Atualmente atuando como chief AI readiness officer da DeepMind, subsidiária do Google que é referência em inovação em IA, Lila Ibrahim veio ao Brasil para anunciar novos programas e parcerias.

Em entrevista, ela abordou temas importantes para o setor, incluindo o impacto ambiental da IA e questões relacionadas à propriedade intelectual.

“Muitos dos modelos que usamos são comparáveis à leitura de livros. Assim como uma pessoa que lê muitos livros pode criar ideias originais, nossos modelos também aprendem a partir dos dados para gerar novas informações”, comentou.

Lila Ibrahim explicou como a influência da DeepMind dentro do Google manteve um espírito de inovação similar ao de uma startup, apesar da dimensão da corporação.

A localização em Londres contribui para a preservação da cultura da empresa, promovendo diversidade e humanidade no ambiente de trabalho, diferenciando-se do modelo do Vale do Silício.

Sobre a Inteligência Artificial Geral (AGI), um conceito popularizado por um dos cofundadores da DeepMind, Lila Ibrahim ressaltou que ainda existem diferentes percepções sobre sua definição e momentos de surgimento, mas que a AGI está no horizonte.

Ela afirmou que o foco deve ser garantir a tecnologia de forma segura e responsável, trabalhando em conjunto com as comunidades e governos.

Segundo Lila Ibrahim, é essencial que governos regulem o uso da IA e não a tecnologia em si, pois a IA é uma ferramenta poderosa e seu uso precisa ser monitorado para evitar impactos negativos.

O papel da DeepMind na sustentabilidade é destacado em três frentes: otimização de infraestrutura para eficiência energética, desenvolvimento de modelos mais eficientes e inovação para gestão e criação de energia limpa, como no projeto AlphaFold para degradação de plástico.
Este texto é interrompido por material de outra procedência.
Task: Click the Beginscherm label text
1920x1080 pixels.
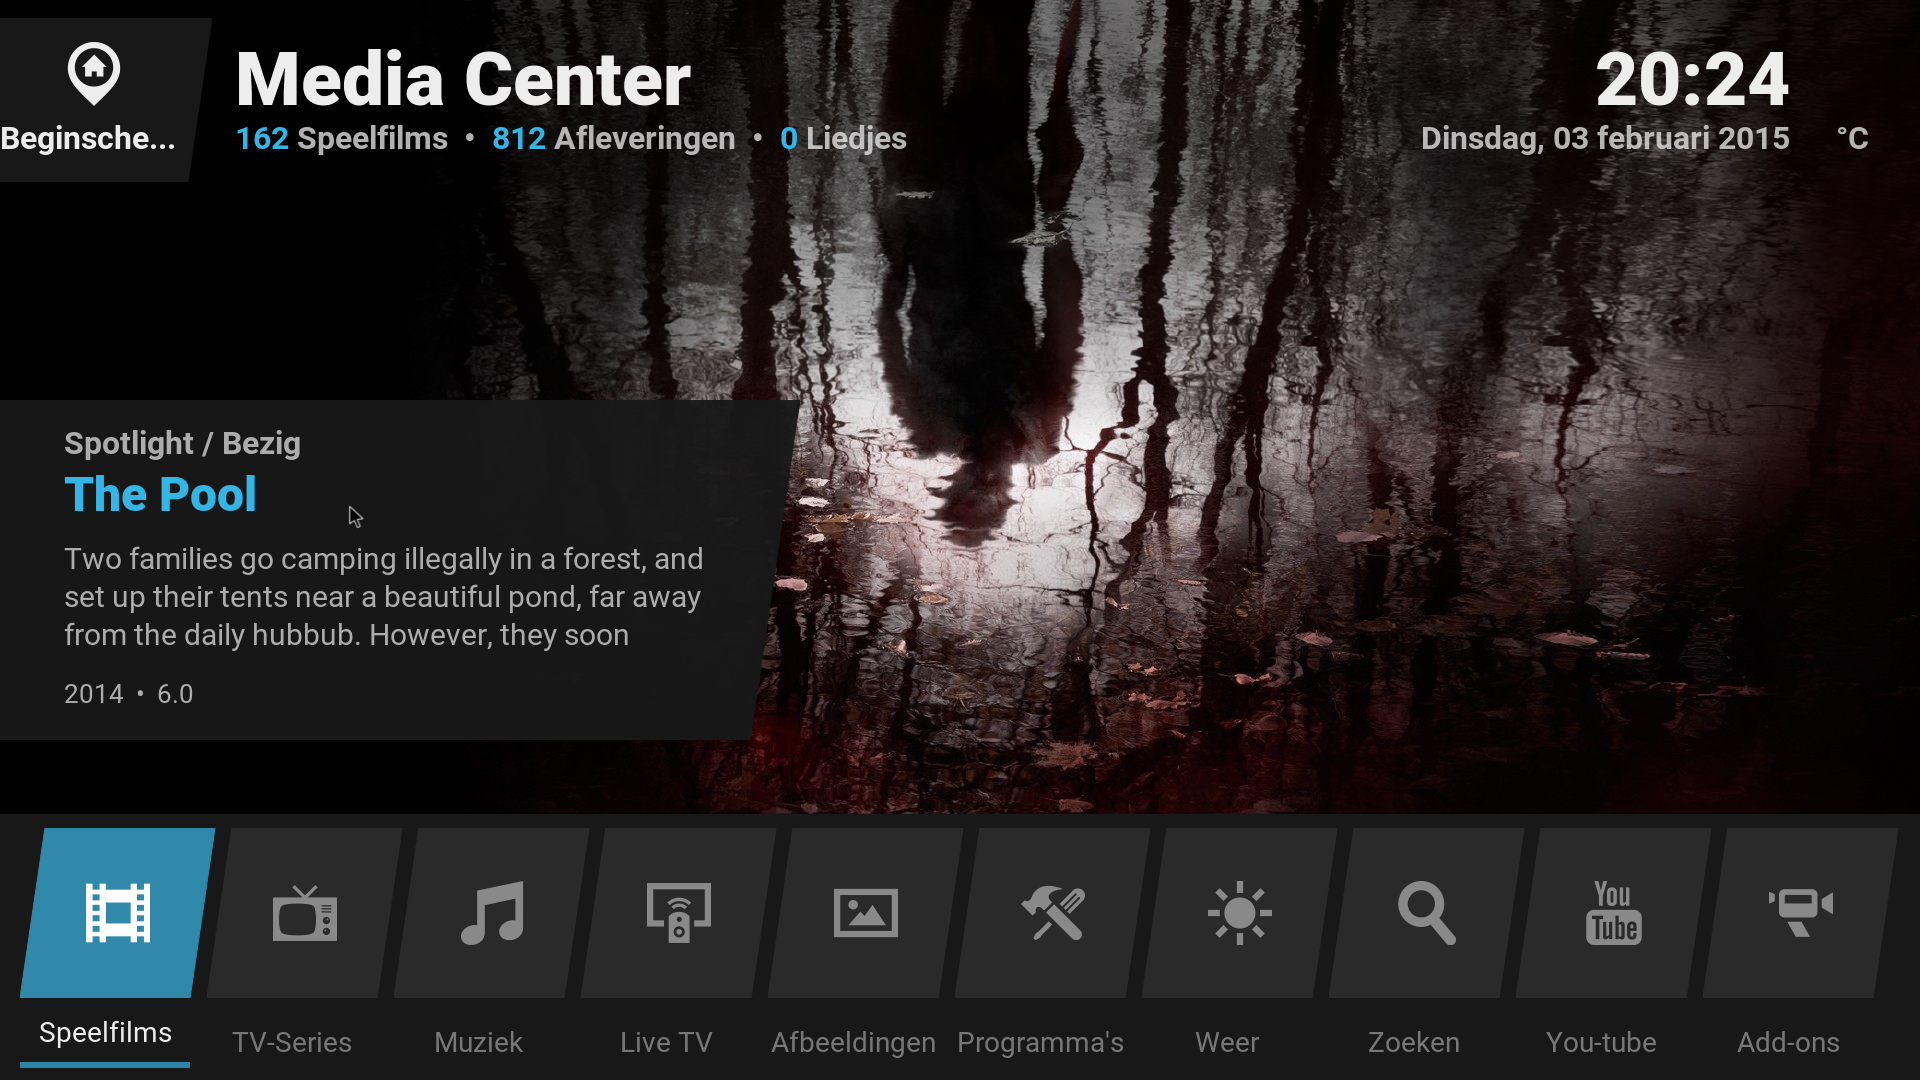Action: pyautogui.click(x=88, y=139)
Outro projeto relevante é o GenCast, desenvolvido para previsão meteorológica avançada, capaz de antecipar trajetórias de furacões e já sendo implantado em parceria com centros especializados.

Quanto à propriedade intelectual, a DeepMind segue práticas rigorosas para garantir o uso responsável de dados, destacando a importância de parcerias e do desenvolvimento de conjuntos de dados limpos e legais.

Na ciência, a empresa vem investindo em projetos como AlphaGenome, AlphaMissense e AlphaEvolve, que fornecem ferramentas avançadas para pesquisadores em genética e biologia.

Finalmente, Lila Ibrahim enfatizou a importância dos jogos na trajetória da DeepMind, desde o histórico AlphaGo até IA para diversos games, que continuam sendo fundamentais para o avanço da inteligência artificial.